Several years ago, we bought a house in a great area, great neighborhood. It's the last house in the neighborhood that only has 1 bathroom. Plan was we were going to add on a bathroom and walk-in closet to create a master suite. Plans have changed and we now want to and need to sell as we are moving out of state.
Now the foundation failed, causing multiple issues.
We KNOW this house is a tear down versus full remodel now. 'Fixing' the issues the foundation failure caused would bring it back to baseline and would not increase the value beyond baseline, as every other house in this desirable area & neighborhood has either undergone full remodel to bring up to standard (at LEAST another bathroom) or been torn down to build a house to over standard. House is livable, foundation has stabilized, but there are cracks throughout the house. I would not expect anyone would want this house to live in as is, because aside from the new cracks, it still only has 1 bathroom. WE did, but that was when it hadn't undergone such a failure and we're weird because 1 bathroom didn't bother us at all; we were planning to add one.

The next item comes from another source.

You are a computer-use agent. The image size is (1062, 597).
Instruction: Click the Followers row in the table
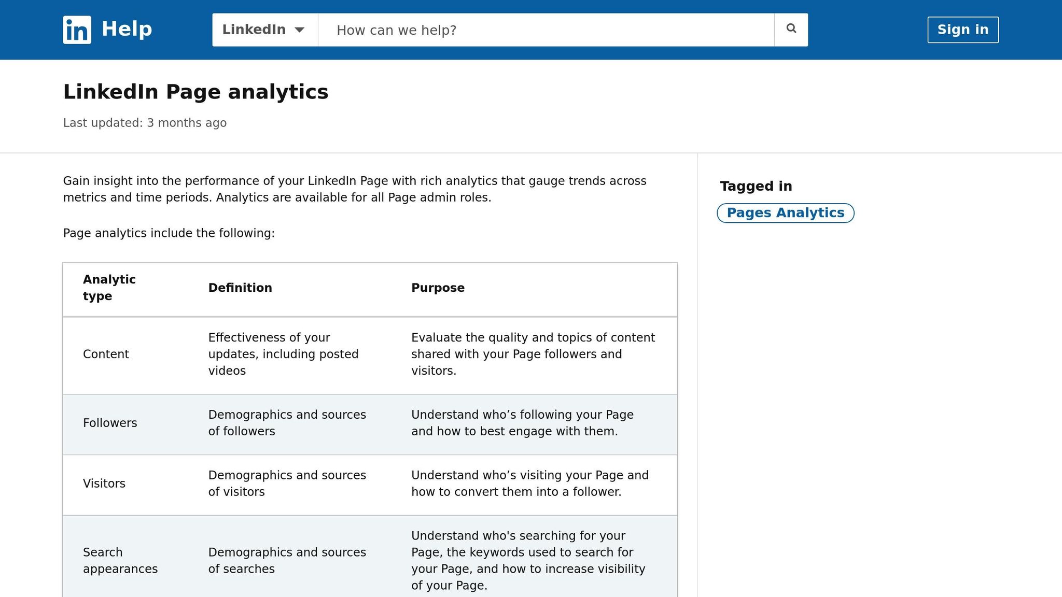110,423
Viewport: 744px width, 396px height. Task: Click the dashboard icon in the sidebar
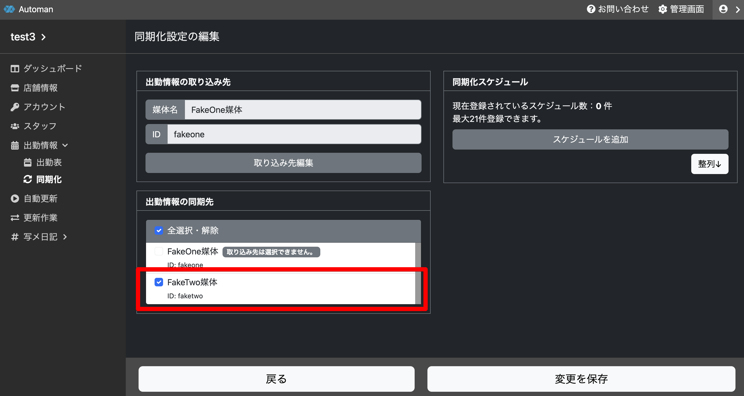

We've done the 'un-sexy' upgrades (sewage line, new water main line, roof, gutters, french drain, replaced ducting and AC) but the house itself is still the 1 bathroom 3 bedroom house we started with because we stopped the plan for remodel once we decided to move. Why remodel a house we weren't going to live in and would very likely be torn down or remodeled again? Foundation failures in this area are really common, so I don't really expect that to prohibit a sale for someone who would be willing to do a remodel on the existing structure, but it would definitely limit the buyer pool.
Because of the desirable area, we get unsolicited cash offers constantly. Our deadline for the move out of state is 1 yr and we need to pay off the remaining loan to be free of it to place offer on house in the target state.
Can we consider this 'house' as an actual house? I'd expect anyone who bought it as is would be looking to remodel it regardless. I'd expect any cash offer would be someone who wants to flip it, or even a builder who would tear it down and start fresh.